No tardaron en avanzar al galope sobre el océano, deslizándose a gran velocidad sobre la superficie de las aguas bajo una luna enorme que hacía brillar las olas, y
Crines Espléndidas
galopó hacia Caer Mahlod sobre el camino que atravesaba el mar.
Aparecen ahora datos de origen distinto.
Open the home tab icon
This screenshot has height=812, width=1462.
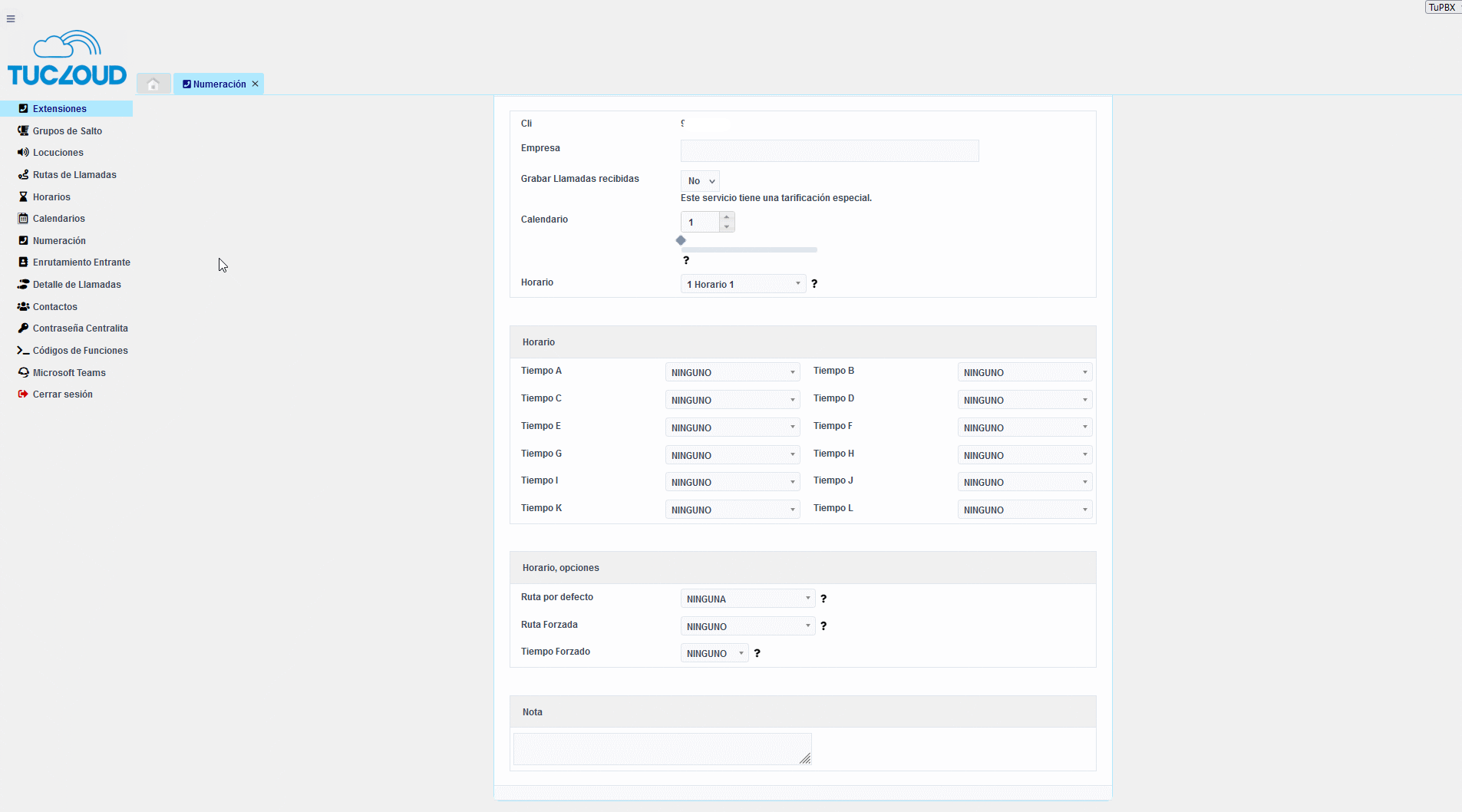tap(153, 84)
—Sabes muchas cosas sobre los Quince Reinos, vadhagh —dijo Ilbrec mientras cabalgaban—, por lo que comprenderás que
Crines Espléndidas
posee el gran talento de descubrir lo que podríamos llamar ciertas vetas que no pertenecen del todo a este Reino, al igual que mis cavernas marinas tampoco pertenecen del todo a él. Esas vetas son particularmente abundantes en la superficie del mar, y a veces también se pueden encontrar en el mismo aire. Un mabden se asombraría y llamaría brujería a estas habilidades, pero nosotros sabemos que no tienen nada que ver con la magia; aunque admito que resultan muy espectaculares cuando deseas impresionar a los pobres mabden.

Ilbrec volvió a reír mientras
Crines Espléndidas
seguía cabalgando.

—¡Estaremos en Caer Mahlod antes de que haya amanecido!

Segundo capítulo

El lugar del poder

Las gentes del Reino de los Tuha-na-Cremm Croich contemplaron con asombro y perplejidad al trío de recién llegados mientras se aproximaban al túmulo cónico sobre el que se alzaba Caer Mahlod.
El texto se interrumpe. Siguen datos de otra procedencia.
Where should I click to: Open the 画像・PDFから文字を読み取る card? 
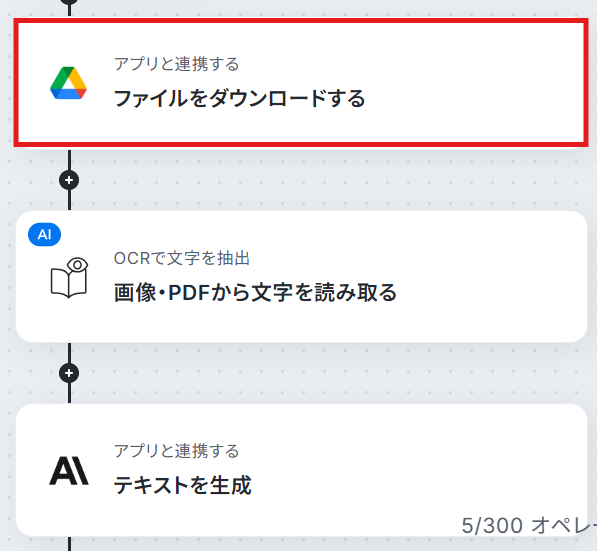click(301, 276)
Goffanon ya había despertado hacía un rato y trotaba al lado de
Crines Espléndidas
. De vez en cuando gruñía quejándose de los morados que le había infligido Ilbrec, pero lo hacía en un tono de buen humor porque sabía que en realidad Ilbrec le había salvado tanto la vida como el orgullo.

—Así que esto es Caer Mahlod —dijo el rubio hijo de Manannan mientras tiraba de las riendas deteniendo a
Crines Espléndidas
delante del foso lleno de agua que protegía a la ciudadela—. No ha cambiado mucho.

—¿Habías estado aquí antes? —preguntó Corum observándole con curiosidad.